The series premiered in June 2005, barely a year after Friends went off the air, and was part of an early noughties slew of short-lived TV projects by members of the cast – Matt LeBlanc’s spin-off Joey, Matthew Perry’s Studio 60 at the Sunset Strip, Courteney Cox’s Dirt – trying to carve out a post-Friends TV career but not finding anything that stuck.
The Comeback had the briefest run of them all: One 13-episode season, met with decidedly mixed reviews before being quietly cancelled.

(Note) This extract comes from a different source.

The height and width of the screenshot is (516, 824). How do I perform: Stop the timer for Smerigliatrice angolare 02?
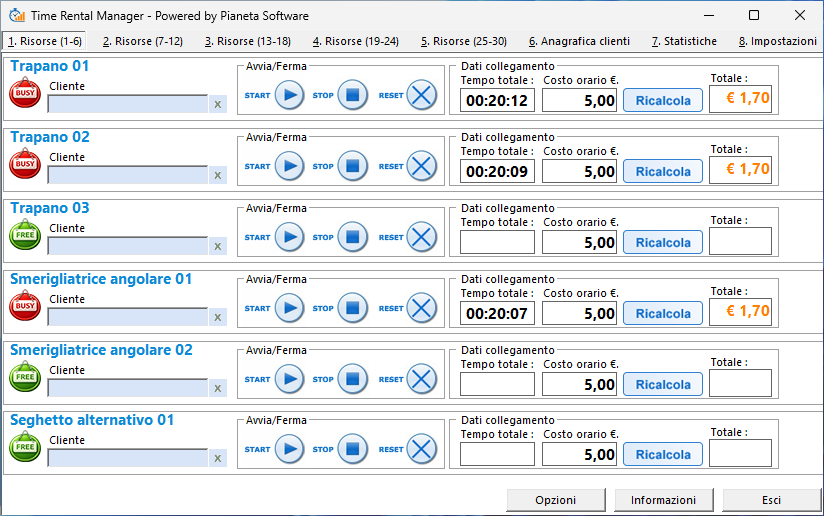352,379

Then something unusual happened. The show – a high-concept mockumentary following washed-up TV actress Valerie Cherish (Kudrow) as reality TV cameras follow her latest attempt at a career comeback – gained a real following in the years after its cancellation. Kudrow’s hilariously layered performance as woman hoping to find reality TV fame while keeping her dignity (an impossible task) rewarded repeat viewings.

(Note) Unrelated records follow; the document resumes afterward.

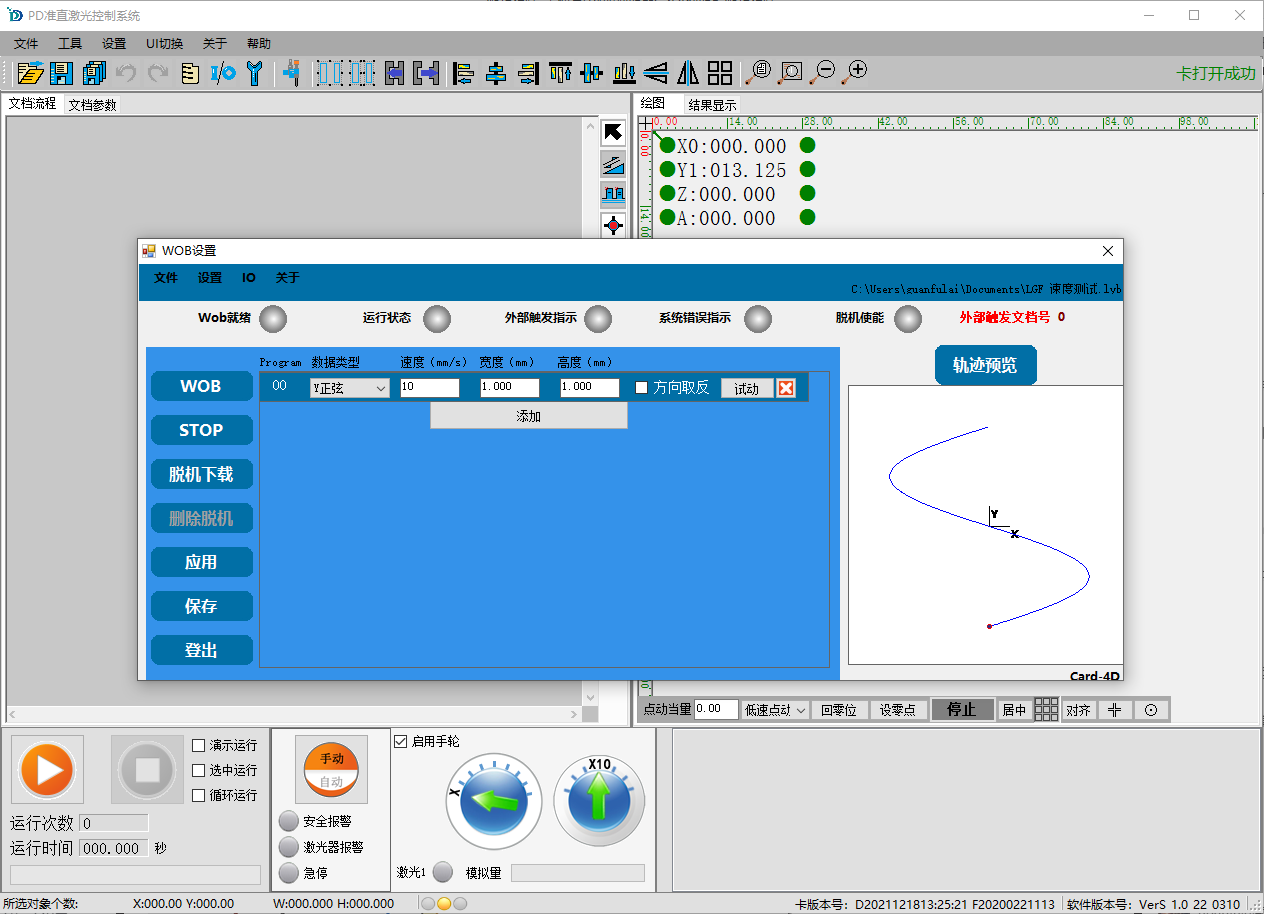Click the IO toolbar icon
Screen dimensions: 1264x914
click(x=223, y=73)
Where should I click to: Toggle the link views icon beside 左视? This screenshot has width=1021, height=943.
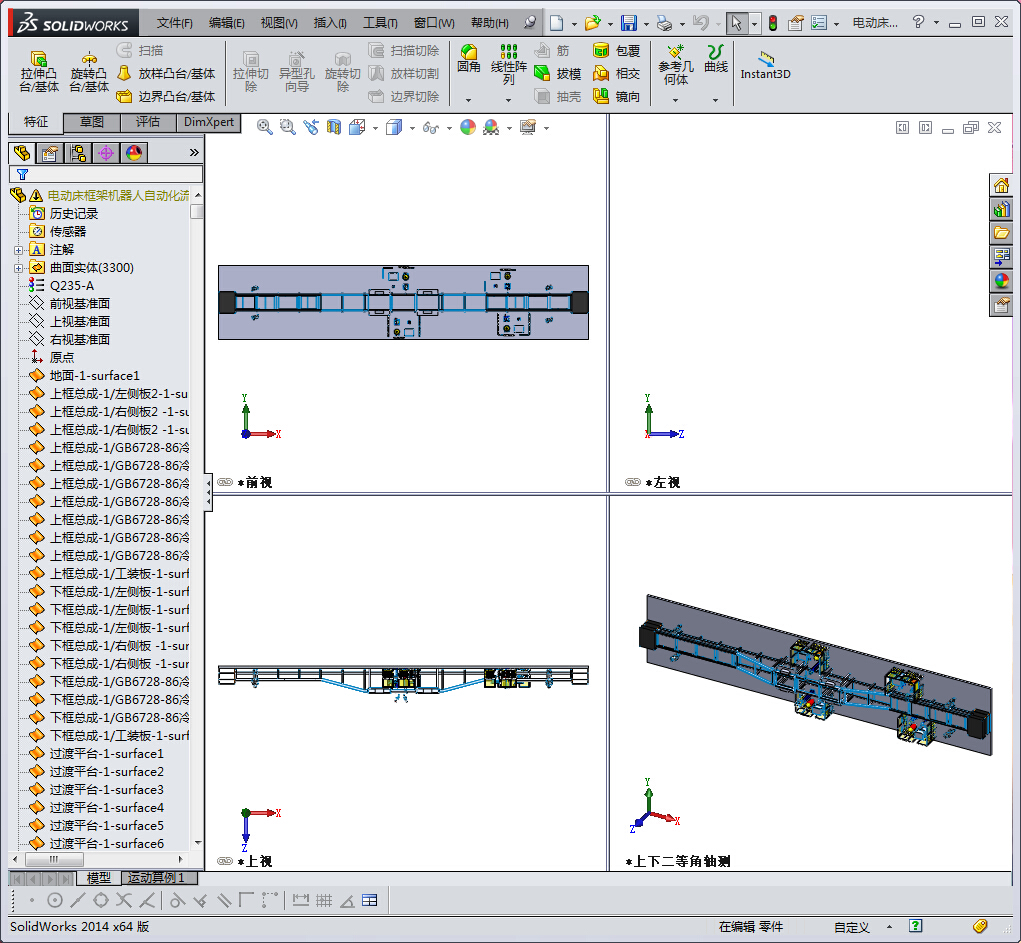point(633,482)
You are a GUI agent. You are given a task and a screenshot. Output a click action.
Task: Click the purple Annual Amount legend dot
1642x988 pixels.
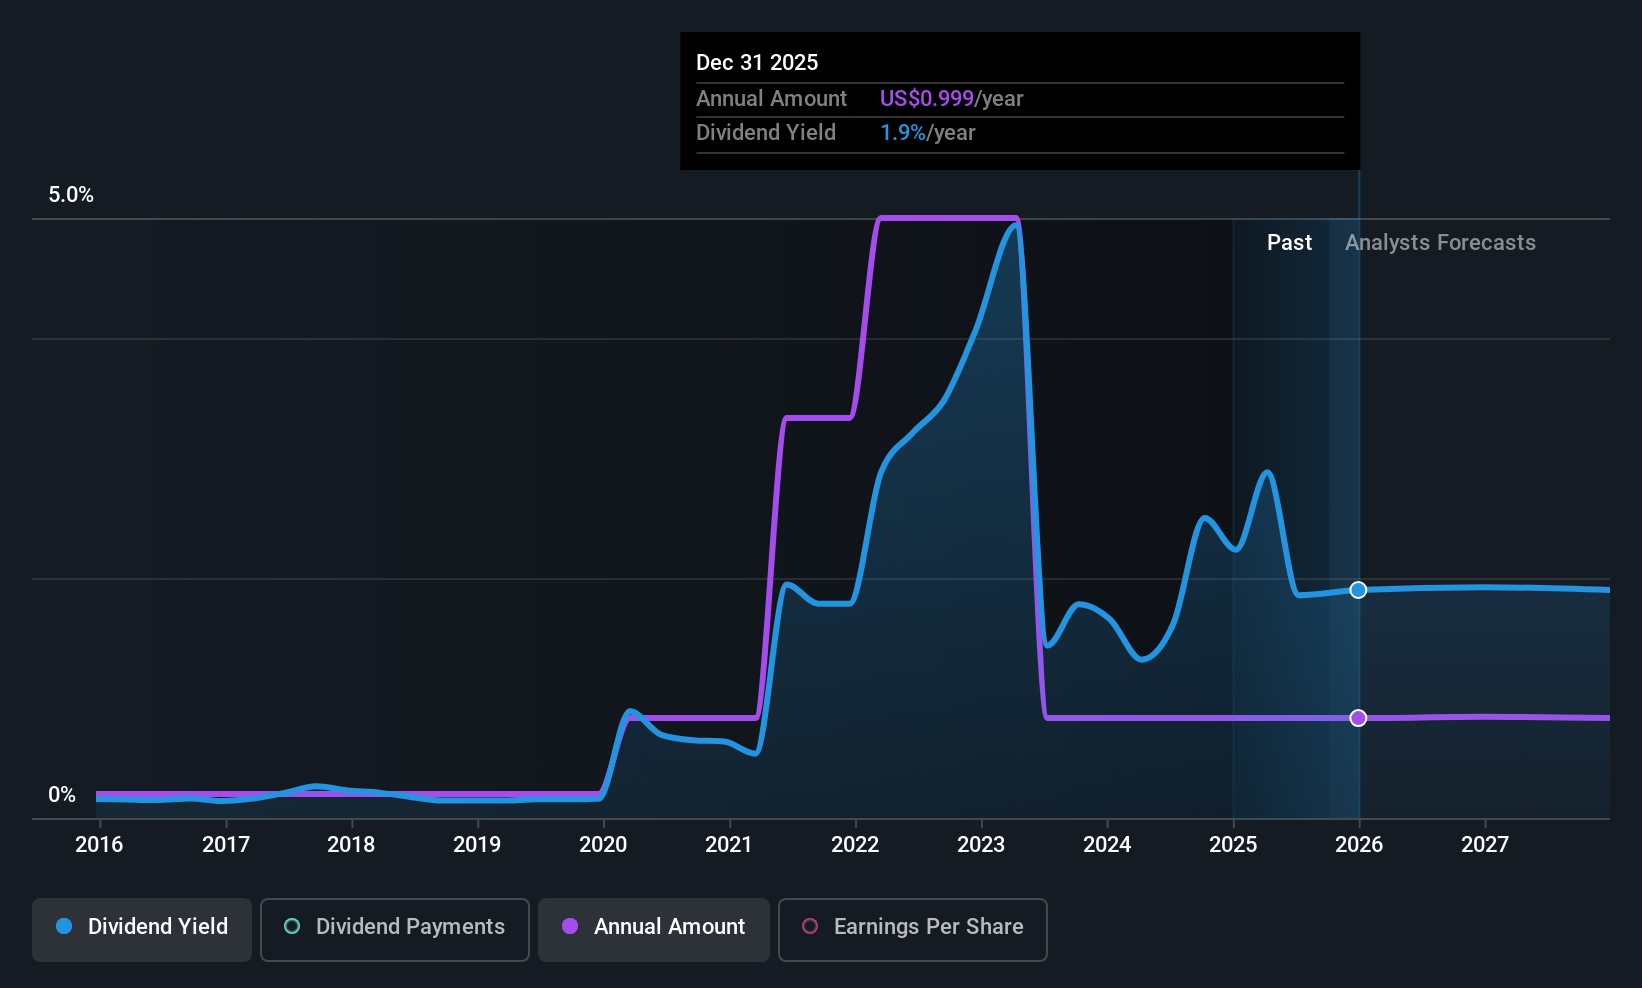[570, 927]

To say that first season was ahead of its time was an understatement: A rich, glamorous but underemployed LA housewife, keen to debase herself on camera for just one more taste at fame? Incredibly, this was a year before the Real Housewives franchise even premiered (and watch Paula Abdul’s 2007 car crash of a reality show Hey Paula to see just how prescient The Comeback really was – it could serve as a long-lost extra season).
Almost a decade later, the groundswell of support for the show – by then retrospectively considered a comedy classic – had grown so much that HBO finally picked up a second season. During that 2014 return, Valerie scored some much-needed career wins – earning an Emmy after a star turn on a dark dramedy series – but they came at the expense of her personal life, as her obsession with fame threatened to swallow her whole.
And now, 12 years on, The Comeback returns for a third (and, Kudrow and co-creator Michael Patrick King insist, final) season.
This time, Valerie’s back on-air in her favourite format, a crowd-pleasing sitcom, but with one key difference: It’s the first show to be written by AI. Many actors would baulk at the concept; Val’s just happy to be working.
Speaking at an LA press conference last week before the new season premieres today, Kudrow described The Comeback as “the best thing” she’s ever done and said she was thrilled to return to the role of Valerie Cherish more than 20 years after the show debuted.
“Just as reality TV felt like an almost extinction event, at the time, for scripted television, it’s the same feeling now about AI,” she said.
She said it had been a particular joy to revisit her favourite character roughly every decade or so. This time around, we find Valerie with “slightly more confidence, but still the desperation, because she hasn’t worked. So you know, she’s been adrift for a few years when we meet her again … which is right where we want her,” Kudrow laughs.
Part of the fun of The Comeback – and the genius of its once a decade release schedule – is seeing how Valerie has tried to stay relevant amid the changing tides of Hollywood.
In season two she had a disastrous try-out to be one of The Real Housewives of Beverly Hills; her pathological conflict avoidance made her the worst possible candidate for the job.
This time around, she has an equally ill-fated attempt to be stunt cast into the role of Roxie Hart in Chicago.
And like seemingly every other Hollywood actor, she has her own podcast, where she struggles to fill the dead air talking about what she watched on TV last night.
This season ups the celeb ante too: Jane Fonda and Andrew Scott pop up for hilarious cameos, while John Early and Abbi Jacobson are great as the exhausted, permanently enraged co-writers of Val’s AI sitcom, just trying to cash one last paycheque before Hollywood implodes.
Of course, Valerie doesn’t share their pessimism about the state of the industry. Despite the many obstacles in her way, she never gives up – and once again, Kudrow proves Cherish is her greatest comic creation.
Val got her Emmy win last season – let’s hope with season three, Kudrow earns another Emmy of her own to mark The Comeback’s swansong.
The first episode of The Comeback season 3 streams on HBO Max from today.